Clarey remained silent.

“Do you know Jonas Cox?”

Clarey nodded.

“Do you know where he is?”

Clarey shook her head.

As Kitteridge’s eyes fixed on the old woman, she returned his stare, unblinking, and he knew he was going to get no information out of her at all. He had no idea how old she might be, but her eyes were almost hidden in the deep wrinkles of her skin, and her hair, thin and wispy, barely covered her scalp. “Amelie said her husband and Jonas Cox were the Dark Man’s children.” He watched the old woman carefully as he spoke, but if she’d reacted to his words, she gave no sign at all. He hesitated, then went on, “She said they were dead, Mrs. Lambert. And she said I should ask you about them.”

Clarey’s lips creased into a thin semblance of a smile. “If Jonas be dead, why ask me where he is?”

Again Kitteridge hesitated. Then: “That’s not what she meant. I think she meant it more like they were zombies or something.”

Clarey’s eyes fixed on the police chief. “If’n I was you, I’d be careful who heard me talkin’ like that. Folks might think you be crazy.”

Kitteridge held her gaze. “I didn’t say I believed her, Mrs. Lambert. I’m just doing my job.”

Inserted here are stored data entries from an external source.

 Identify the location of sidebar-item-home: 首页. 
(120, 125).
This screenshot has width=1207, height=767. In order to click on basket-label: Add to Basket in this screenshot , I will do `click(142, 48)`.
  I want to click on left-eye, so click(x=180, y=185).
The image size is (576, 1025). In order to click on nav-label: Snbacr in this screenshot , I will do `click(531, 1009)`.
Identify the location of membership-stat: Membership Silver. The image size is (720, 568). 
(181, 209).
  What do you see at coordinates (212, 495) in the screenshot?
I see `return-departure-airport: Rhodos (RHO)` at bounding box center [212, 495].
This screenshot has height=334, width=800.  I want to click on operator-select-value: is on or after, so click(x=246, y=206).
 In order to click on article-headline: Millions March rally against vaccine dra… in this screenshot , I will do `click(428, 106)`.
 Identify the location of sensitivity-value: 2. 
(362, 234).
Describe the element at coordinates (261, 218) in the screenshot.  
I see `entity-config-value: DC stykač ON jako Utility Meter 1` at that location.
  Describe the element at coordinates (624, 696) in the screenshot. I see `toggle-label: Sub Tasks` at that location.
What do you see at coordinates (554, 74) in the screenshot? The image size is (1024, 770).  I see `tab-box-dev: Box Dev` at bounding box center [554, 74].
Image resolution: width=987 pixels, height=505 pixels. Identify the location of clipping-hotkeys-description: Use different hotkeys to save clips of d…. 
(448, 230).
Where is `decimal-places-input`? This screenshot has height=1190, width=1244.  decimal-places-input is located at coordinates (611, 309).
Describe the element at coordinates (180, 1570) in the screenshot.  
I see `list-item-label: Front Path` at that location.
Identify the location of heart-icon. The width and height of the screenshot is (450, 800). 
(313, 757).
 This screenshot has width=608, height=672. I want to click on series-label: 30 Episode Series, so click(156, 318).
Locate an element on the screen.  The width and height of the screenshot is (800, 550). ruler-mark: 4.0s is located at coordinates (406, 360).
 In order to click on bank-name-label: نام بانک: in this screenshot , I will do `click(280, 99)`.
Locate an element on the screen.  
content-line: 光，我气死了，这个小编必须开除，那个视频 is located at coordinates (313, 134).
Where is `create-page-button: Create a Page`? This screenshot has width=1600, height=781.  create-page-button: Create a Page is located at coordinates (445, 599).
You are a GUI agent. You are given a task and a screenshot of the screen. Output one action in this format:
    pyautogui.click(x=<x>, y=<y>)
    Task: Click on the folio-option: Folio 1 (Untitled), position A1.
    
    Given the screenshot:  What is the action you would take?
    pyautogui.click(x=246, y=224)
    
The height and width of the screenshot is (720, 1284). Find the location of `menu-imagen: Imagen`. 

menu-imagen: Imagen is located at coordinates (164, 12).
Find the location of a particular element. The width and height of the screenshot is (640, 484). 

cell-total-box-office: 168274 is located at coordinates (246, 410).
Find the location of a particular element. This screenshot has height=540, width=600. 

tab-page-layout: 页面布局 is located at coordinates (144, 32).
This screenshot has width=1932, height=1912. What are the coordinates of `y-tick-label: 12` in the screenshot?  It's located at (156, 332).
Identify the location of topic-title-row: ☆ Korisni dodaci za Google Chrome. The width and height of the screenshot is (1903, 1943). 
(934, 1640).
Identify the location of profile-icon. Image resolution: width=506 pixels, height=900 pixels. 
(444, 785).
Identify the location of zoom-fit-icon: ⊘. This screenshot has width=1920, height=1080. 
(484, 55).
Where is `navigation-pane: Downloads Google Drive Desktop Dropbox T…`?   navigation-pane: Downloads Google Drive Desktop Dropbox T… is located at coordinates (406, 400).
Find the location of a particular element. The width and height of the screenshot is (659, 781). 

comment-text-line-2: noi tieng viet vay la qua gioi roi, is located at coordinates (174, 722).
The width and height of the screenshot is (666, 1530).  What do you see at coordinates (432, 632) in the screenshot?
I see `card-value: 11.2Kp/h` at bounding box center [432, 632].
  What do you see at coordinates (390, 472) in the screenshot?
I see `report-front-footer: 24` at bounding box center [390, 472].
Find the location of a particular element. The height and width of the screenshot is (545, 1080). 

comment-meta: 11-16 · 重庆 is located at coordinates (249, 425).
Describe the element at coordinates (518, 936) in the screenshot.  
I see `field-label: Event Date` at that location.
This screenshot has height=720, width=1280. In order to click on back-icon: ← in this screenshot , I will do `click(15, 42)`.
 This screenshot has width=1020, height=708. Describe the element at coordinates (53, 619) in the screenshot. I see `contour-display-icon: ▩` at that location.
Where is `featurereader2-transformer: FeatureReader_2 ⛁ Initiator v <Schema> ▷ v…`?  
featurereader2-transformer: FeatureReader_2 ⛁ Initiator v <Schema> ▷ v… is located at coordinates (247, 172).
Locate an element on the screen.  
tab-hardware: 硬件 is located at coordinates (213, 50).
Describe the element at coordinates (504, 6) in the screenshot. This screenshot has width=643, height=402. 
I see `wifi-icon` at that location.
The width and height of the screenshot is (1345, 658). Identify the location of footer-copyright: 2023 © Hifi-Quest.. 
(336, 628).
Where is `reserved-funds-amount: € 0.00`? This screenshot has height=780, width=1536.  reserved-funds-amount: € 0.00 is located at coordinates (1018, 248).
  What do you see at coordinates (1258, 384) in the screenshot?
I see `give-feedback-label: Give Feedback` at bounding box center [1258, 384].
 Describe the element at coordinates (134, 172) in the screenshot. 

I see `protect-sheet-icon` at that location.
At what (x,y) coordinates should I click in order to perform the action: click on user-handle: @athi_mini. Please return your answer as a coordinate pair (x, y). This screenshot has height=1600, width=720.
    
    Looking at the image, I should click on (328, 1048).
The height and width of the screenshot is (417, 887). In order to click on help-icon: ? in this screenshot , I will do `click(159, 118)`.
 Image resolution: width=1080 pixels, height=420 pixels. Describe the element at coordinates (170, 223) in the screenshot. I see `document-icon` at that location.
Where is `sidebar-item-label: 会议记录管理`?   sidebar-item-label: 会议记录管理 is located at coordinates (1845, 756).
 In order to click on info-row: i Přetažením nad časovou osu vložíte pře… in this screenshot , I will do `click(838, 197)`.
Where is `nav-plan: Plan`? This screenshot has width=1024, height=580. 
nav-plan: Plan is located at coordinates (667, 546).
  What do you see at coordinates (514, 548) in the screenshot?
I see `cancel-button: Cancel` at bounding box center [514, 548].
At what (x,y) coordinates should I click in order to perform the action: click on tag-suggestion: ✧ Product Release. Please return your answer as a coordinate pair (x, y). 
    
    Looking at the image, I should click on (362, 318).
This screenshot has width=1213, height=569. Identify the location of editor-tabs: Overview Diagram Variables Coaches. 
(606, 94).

Clarey Lambert smiled once more. “Then I reckon you better git on with it. And I’ll git on with mine.” Dropping her eyes, she went back to her mending, her fingers working the needle deftly through the fabric in her lap. Kitteridge watched her for a moment, but he knew that no matter what he said, she would say no more. He signaled Judd to start the engine, and the deputy pulled the boat away from Clarey’s shack. Though the police chief watched her as long as he could, she never looked up from her sewing.

Kitteridge had the eerie feeling that as far as she was concerned, he’d never been there at all.

• • •

Tim Kitteridge signaled Judd to slow the boat. “There’s a boat up ahead,” he said, as the deputy cut the engine and he himself slipped the oars into their locks.

A moment later, as they drifted through a clump of mangrove and emerged into a quiet lagoon, he could see the boat clearly. It was empty, floating in the shallows fifty yards away. Across its stern he could make out a single word, scrawled unevenly in black paint: COX

He glanced inquiringly at Judd Duval: “Jonas Cox?”

The deputy shrugged. “Could be. Mebbe not — must be a dozen Coxes out here. ’Sides, boat’s empty.”

Kitteridge frowned. “Where would he have gone? And why just leave the boat?” But even as he spoke the words, an idea formed in his mind. “Tell you what we’re going to do. I’ll row us over there, and get in that boat. Then the two of us will talk about hanging around, and decide not to. Then you row away.”

Judd, mystified, did as he was told. They pulled alongside the rowboat, and he held it steady while Kitteridge, talking loudly, carefully transferred himself from his own boat into the other one.

“I don’t know,” he said, seating himself on the center bench of the dory. “Looks like whoever was here just took off. Probably in the next county by now.”

“Maybe we oughta take his boat,” Judd suggested.

“Forget it. Looks like it’s ready to sink, and I don’t see any point wasting time trying to tow it out of here.